▶ _Your objective_: Would you reproduce the entries exactly, including every line?

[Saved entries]
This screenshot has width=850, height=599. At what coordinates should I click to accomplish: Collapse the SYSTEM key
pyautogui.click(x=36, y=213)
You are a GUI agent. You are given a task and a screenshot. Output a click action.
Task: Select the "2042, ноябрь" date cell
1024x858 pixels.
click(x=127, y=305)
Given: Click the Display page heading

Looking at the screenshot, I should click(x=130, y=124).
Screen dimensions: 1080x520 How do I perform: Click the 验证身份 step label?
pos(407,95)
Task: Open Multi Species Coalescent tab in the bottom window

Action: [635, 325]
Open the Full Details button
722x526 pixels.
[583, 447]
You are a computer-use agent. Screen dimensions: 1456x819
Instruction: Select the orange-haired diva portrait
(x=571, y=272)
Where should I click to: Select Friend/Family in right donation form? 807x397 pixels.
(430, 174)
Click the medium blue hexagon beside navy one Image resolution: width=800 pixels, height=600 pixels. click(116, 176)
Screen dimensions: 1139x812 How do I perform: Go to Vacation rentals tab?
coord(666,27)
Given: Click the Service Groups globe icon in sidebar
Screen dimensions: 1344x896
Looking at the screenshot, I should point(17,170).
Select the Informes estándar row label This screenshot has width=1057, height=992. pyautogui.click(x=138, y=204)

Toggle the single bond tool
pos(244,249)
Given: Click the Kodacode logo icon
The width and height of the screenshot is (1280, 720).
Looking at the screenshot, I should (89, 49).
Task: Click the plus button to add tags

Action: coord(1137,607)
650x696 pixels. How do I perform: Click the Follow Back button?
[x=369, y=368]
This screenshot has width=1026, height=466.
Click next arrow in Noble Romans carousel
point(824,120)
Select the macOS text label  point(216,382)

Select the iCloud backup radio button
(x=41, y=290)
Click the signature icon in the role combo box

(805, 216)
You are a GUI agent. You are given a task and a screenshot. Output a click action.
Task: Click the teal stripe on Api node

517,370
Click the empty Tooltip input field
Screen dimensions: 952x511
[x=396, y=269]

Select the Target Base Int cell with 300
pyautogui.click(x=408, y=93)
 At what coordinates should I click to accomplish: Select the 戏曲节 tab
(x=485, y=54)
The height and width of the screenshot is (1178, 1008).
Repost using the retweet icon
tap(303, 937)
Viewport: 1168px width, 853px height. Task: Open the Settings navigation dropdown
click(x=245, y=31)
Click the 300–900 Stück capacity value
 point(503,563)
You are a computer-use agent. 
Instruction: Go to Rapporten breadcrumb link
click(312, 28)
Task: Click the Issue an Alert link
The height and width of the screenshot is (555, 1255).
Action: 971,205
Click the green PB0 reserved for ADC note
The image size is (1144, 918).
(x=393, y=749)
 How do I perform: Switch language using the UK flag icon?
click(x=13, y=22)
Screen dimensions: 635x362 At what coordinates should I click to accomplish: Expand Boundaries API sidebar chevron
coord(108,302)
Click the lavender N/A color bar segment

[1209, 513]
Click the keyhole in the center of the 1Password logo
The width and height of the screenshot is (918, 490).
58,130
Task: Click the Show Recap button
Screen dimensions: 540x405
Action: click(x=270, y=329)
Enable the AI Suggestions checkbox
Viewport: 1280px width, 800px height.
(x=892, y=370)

▶ _Answer to this task_:
This screenshot has width=850, height=599. At what coordinates should I click to accomplish: Collapse the SYSTEM key
pyautogui.click(x=36, y=213)
You are a GUI agent. You are given a task and a screenshot. Output a click action.
Task: Select the "2042, ноябрь" date cell
1024x858 pixels.
click(x=127, y=305)
Given: Click the Display page heading

Looking at the screenshot, I should click(x=130, y=124).
Screen dimensions: 1080x520 How do I perform: Click the 验证身份 step label?
pos(407,95)
Task: Open Multi Species Coalescent tab in the bottom window

Action: [635, 325]
Open the Full Details button
722x526 pixels.
[583, 447]
You are a computer-use agent. Screen dimensions: 1456x819
Instruction: Select the orange-haired diva portrait
(x=571, y=272)
Where should I click to: Select Friend/Family in right donation form? 807x397 pixels.
(430, 174)
Click the medium blue hexagon beside navy one Image resolution: width=800 pixels, height=600 pixels. click(116, 176)
Screen dimensions: 1139x812 How do I perform: Go to Vacation rentals tab?
coord(666,27)
Given: Click the Service Groups globe icon in sidebar
Screen dimensions: 1344x896
Looking at the screenshot, I should point(17,170).
Select the Informes estándar row label This screenshot has width=1057, height=992. pyautogui.click(x=138, y=204)

Toggle the single bond tool
pos(244,249)
Given: Click the Kodacode logo icon
The width and height of the screenshot is (1280, 720).
Looking at the screenshot, I should (89, 49).
Task: Click the plus button to add tags

Action: coord(1137,607)
650x696 pixels. How do I perform: Click the Follow Back button?
[x=369, y=368]
This screenshot has width=1026, height=466.
Click next arrow in Noble Romans carousel
point(824,120)
Select the macOS text label  point(216,382)

Select the iCloud backup radio button
(x=41, y=290)
Click the signature icon in the role combo box

(805, 216)
You are a GUI agent. You are given a task and a screenshot. Output a click action.
Task: Click the teal stripe on Api node

517,370
Click the empty Tooltip input field
Screen dimensions: 952x511
[x=396, y=269]

Select the Target Base Int cell with 300
pyautogui.click(x=408, y=93)
 At what coordinates should I click to accomplish: Select the 戏曲节 tab
(x=485, y=54)
The height and width of the screenshot is (1178, 1008).
Repost using the retweet icon
tap(303, 937)
Viewport: 1168px width, 853px height. Task: Open the Settings navigation dropdown
click(x=245, y=31)
Click the 300–900 Stück capacity value
 point(503,563)
You are a computer-use agent. 
Instruction: Go to Rapporten breadcrumb link
click(312, 28)
Task: Click the Issue an Alert link
The height and width of the screenshot is (555, 1255).
Action: 971,205
Click the green PB0 reserved for ADC note
The image size is (1144, 918).
(x=393, y=749)
 How do I perform: Switch language using the UK flag icon?
click(x=13, y=22)
Screen dimensions: 635x362 At what coordinates should I click to accomplish: Expand Boundaries API sidebar chevron
coord(108,302)
Click the lavender N/A color bar segment

[1209, 513]
Click the keyhole in the center of the 1Password logo
The width and height of the screenshot is (918, 490).
58,130
Task: Click the Show Recap button
Screen dimensions: 540x405
Action: click(x=270, y=329)
Enable the AI Suggestions checkbox
Viewport: 1280px width, 800px height.
(x=892, y=370)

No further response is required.